¾ cup chickpea flour
1 cup water
3 tablespoons olive oil, divided
2 teaspoons chopped fresh rosemary
½ teaspoon kosher salt, plus a pinch
¼ teaspoon freshly ground black pepper, plus a pinch
1 pint cherry tomatoes, halved
1 small red onion, thinly sliced
1/8 teaspoon crushed red pepper
3 garlic cloves, minced
3 ounces fresh goat cheese
- Preheat the oven to 450°F.
- In a medium bowl, combine the chickpea flour with the water, 1 tablespoon of the olive oil, the rosemary, ½ teaspoon of the salt, and ¼ teaspoon of the black pepper and whisk until well combined. Set aside to rest for 30 minutes.

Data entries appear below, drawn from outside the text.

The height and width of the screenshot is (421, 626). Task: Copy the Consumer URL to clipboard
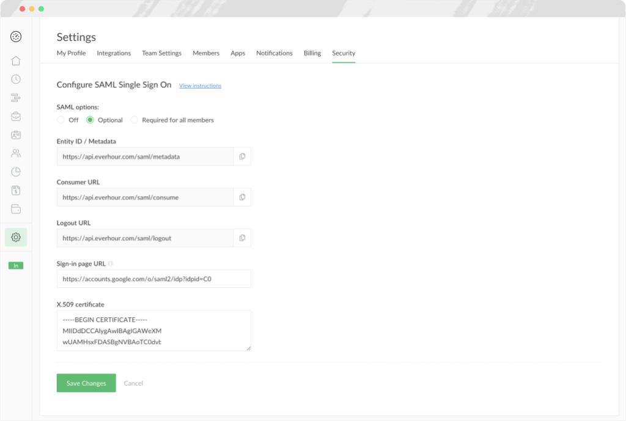pos(242,197)
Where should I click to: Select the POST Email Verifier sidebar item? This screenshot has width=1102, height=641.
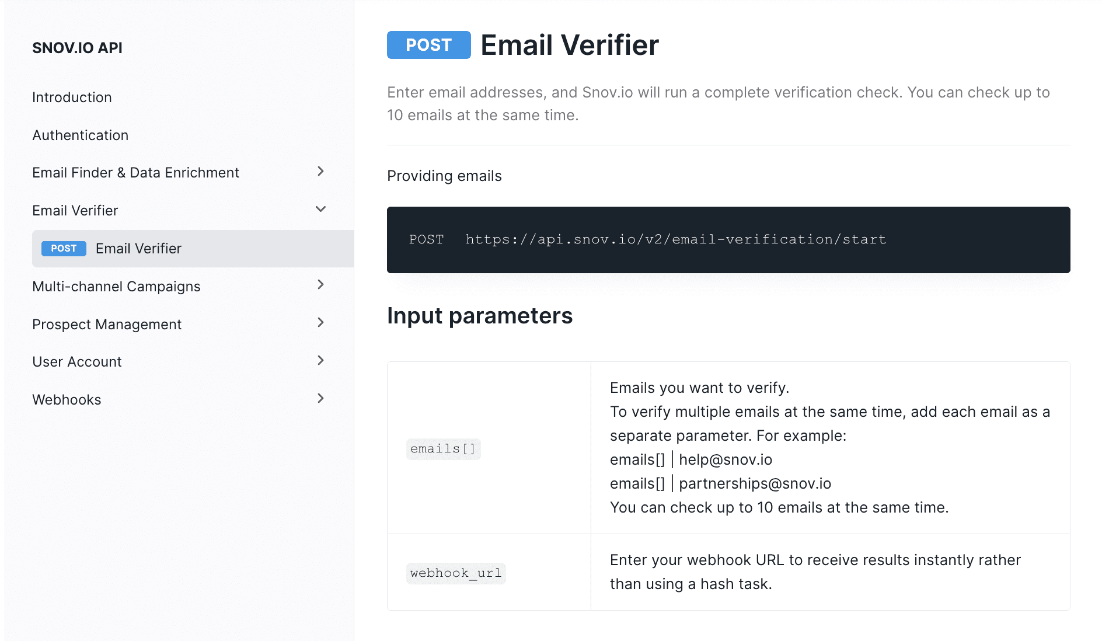pyautogui.click(x=138, y=249)
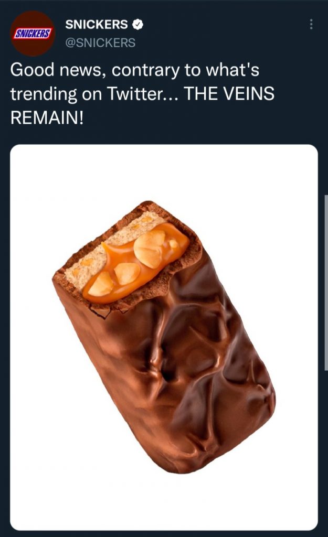Click the vertical scrollbar on the right edge
The height and width of the screenshot is (537, 328).
pyautogui.click(x=326, y=283)
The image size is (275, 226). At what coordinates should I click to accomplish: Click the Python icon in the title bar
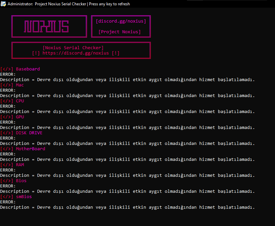tap(3, 4)
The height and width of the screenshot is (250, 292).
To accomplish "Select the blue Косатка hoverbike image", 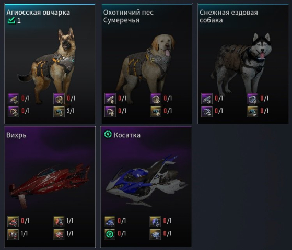I will (x=146, y=181).
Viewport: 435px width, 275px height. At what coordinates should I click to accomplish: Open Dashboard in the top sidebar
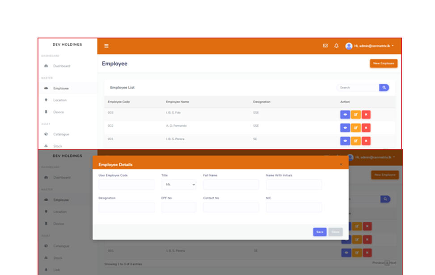point(61,66)
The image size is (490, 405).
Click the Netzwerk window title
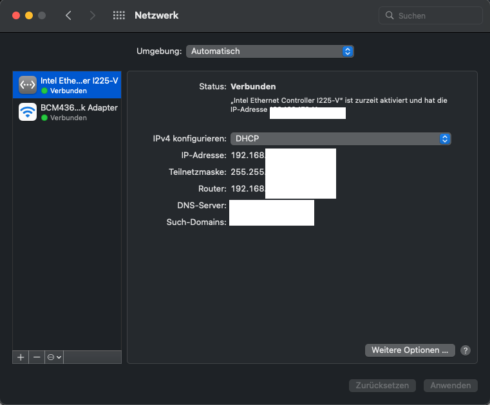pyautogui.click(x=156, y=15)
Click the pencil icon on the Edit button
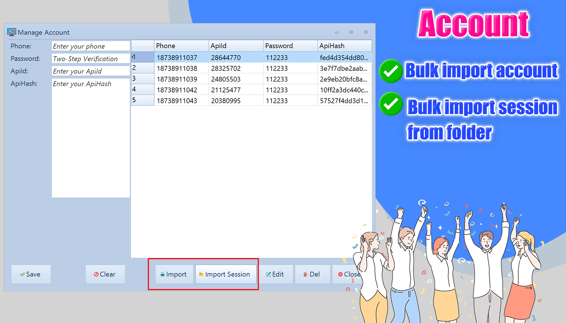The height and width of the screenshot is (323, 566). click(x=269, y=274)
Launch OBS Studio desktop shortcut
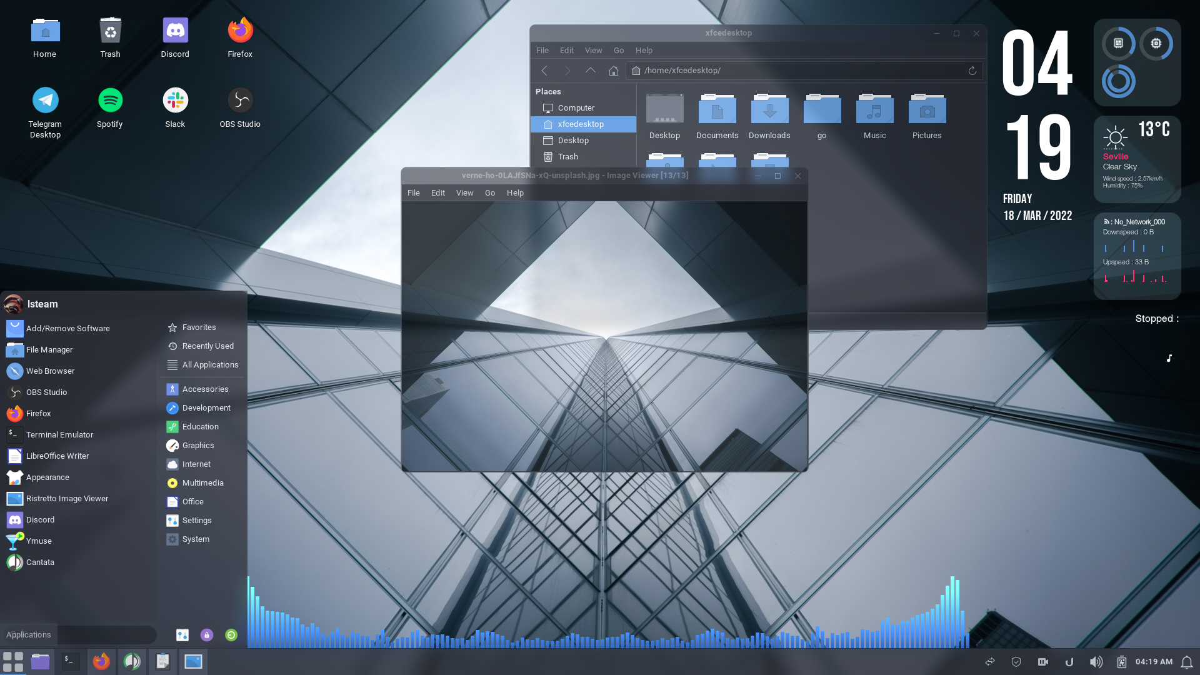1200x675 pixels. (240, 108)
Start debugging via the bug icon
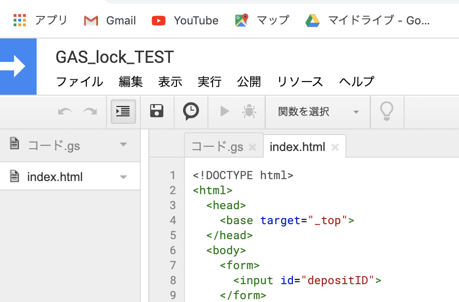The height and width of the screenshot is (302, 459). pos(249,111)
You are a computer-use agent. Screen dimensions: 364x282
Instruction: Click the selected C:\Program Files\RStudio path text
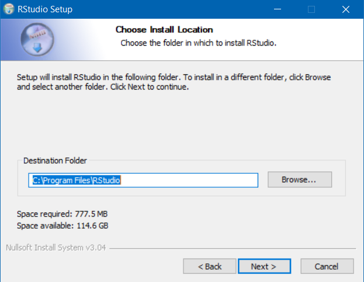[x=77, y=180]

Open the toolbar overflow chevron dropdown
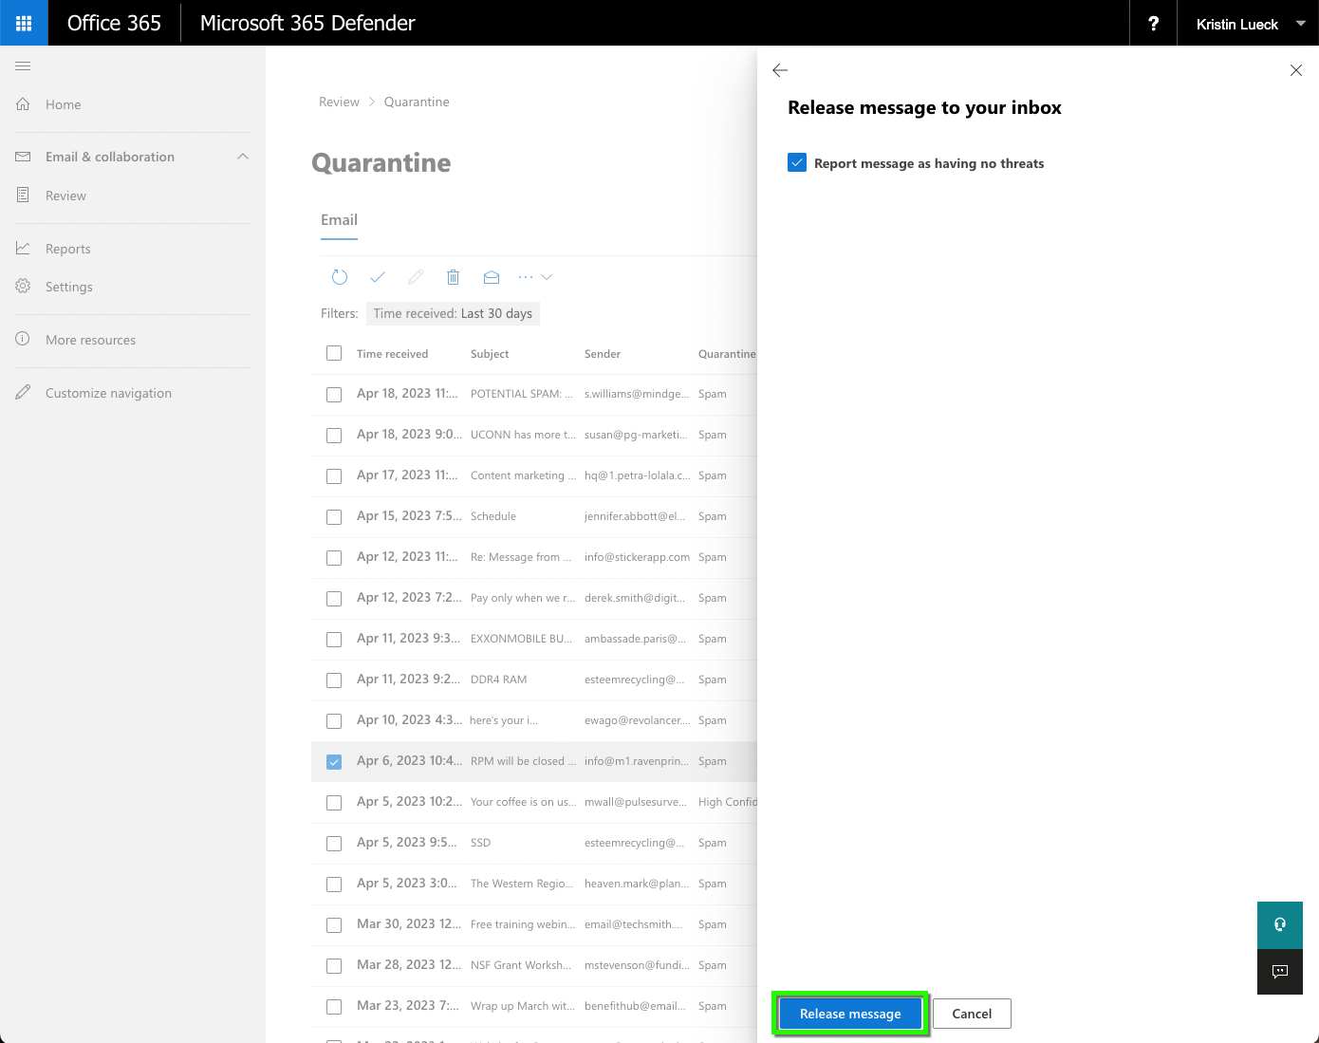tap(547, 276)
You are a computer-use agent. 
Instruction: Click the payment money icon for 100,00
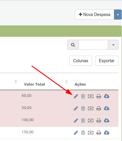(x=91, y=121)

- While the batter is resting, combine the tomatoes, onion, crushed red pepper, garlic, 1 tablespoon of the remaining oil, and a pinch of salt and pepper in a 10-inch cast-iron skillet and toss to coat the vegetables with the oil. Spread the vegetables out in a single layer and roast for 20 minutes, stirring once. Transfer the mixture to a bowl or plate and wipe out the skillet.
- Increase the oven heat to 500ºF (or as hot as your oven goes). Add the remaining 1 tablespoon of the oil to the skillet and swirl to coat the bottom. Give the batter a stir and pour it into the skillet. Bake for 20 minutes. Top the chickpea cake with the onion and tomato mixture and crumble the goat cheese over the top. Bake for 12 more minutes, until the center of chickpea cake is set. Remove from the oven and let stand for 10 minutes before serving. To serve, cut into wedges.